Directions => Count how many lines of the rows below contain the string "screenshot", with case counting, and give only that number.

Exercise data =>

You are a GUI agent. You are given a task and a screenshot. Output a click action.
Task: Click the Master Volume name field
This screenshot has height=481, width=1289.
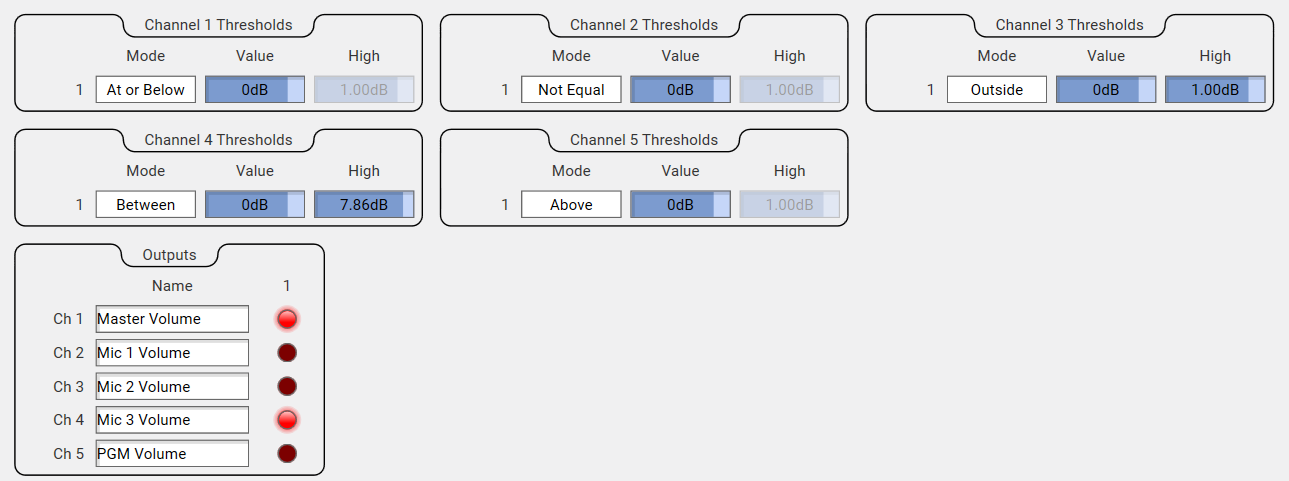(x=172, y=319)
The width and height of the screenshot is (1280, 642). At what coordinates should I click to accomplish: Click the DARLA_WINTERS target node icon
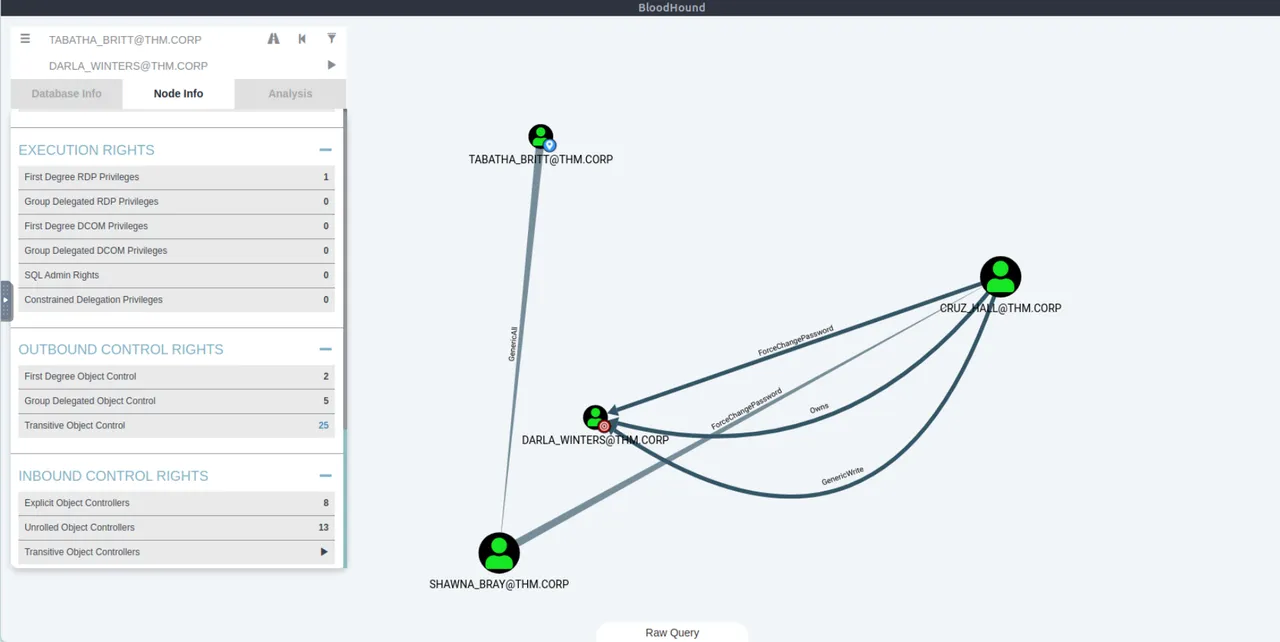pos(595,417)
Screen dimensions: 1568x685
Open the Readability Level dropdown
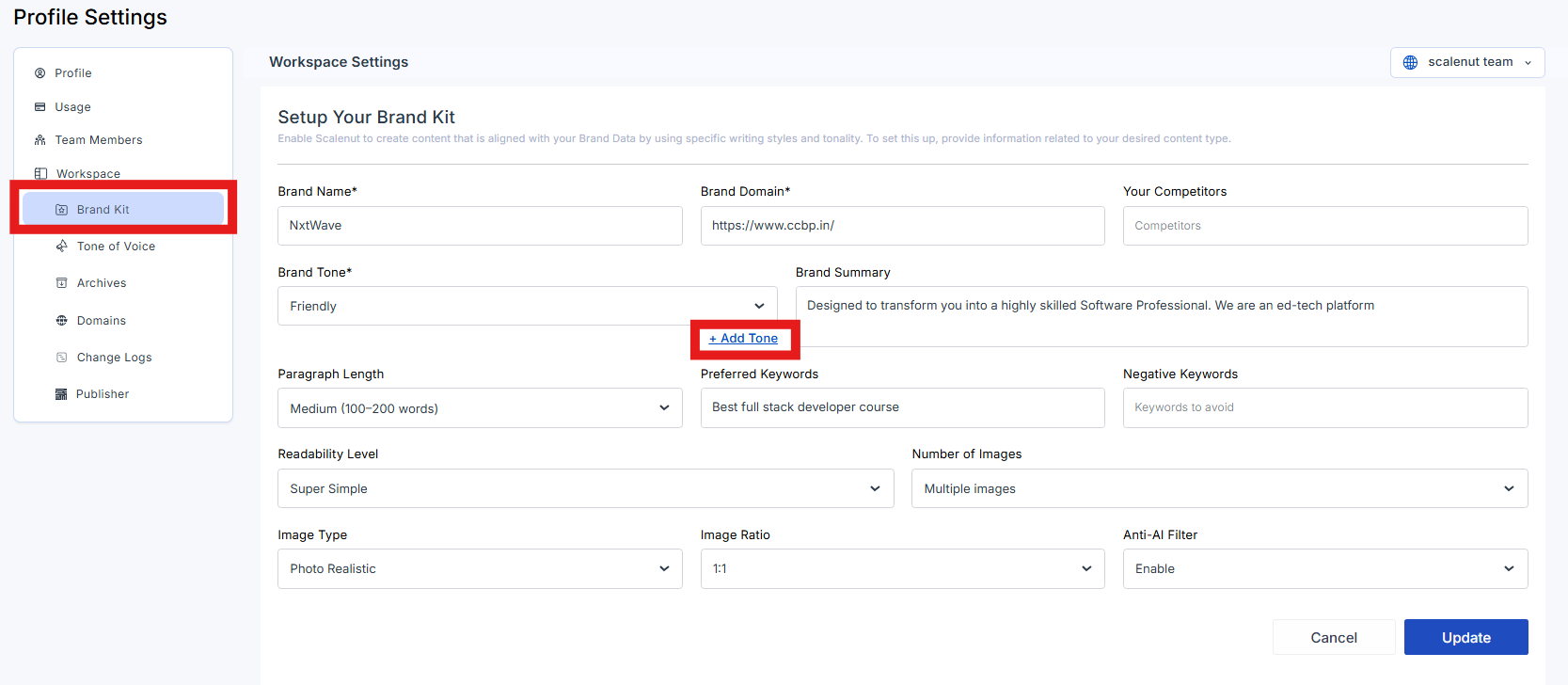[585, 488]
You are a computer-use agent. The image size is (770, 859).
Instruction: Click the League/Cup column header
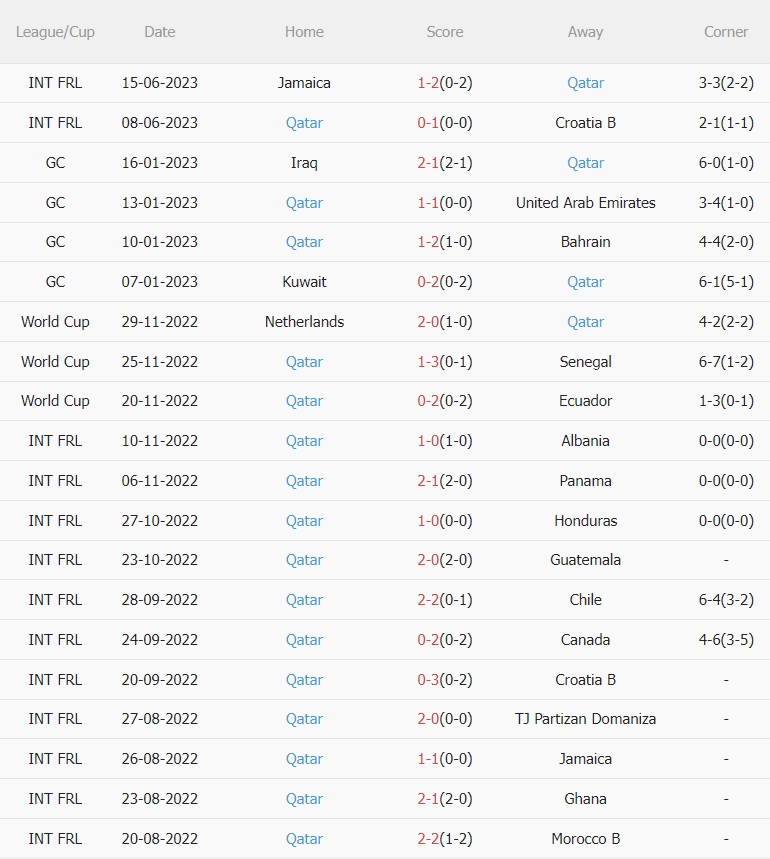click(x=55, y=32)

Answer for this exercise => 3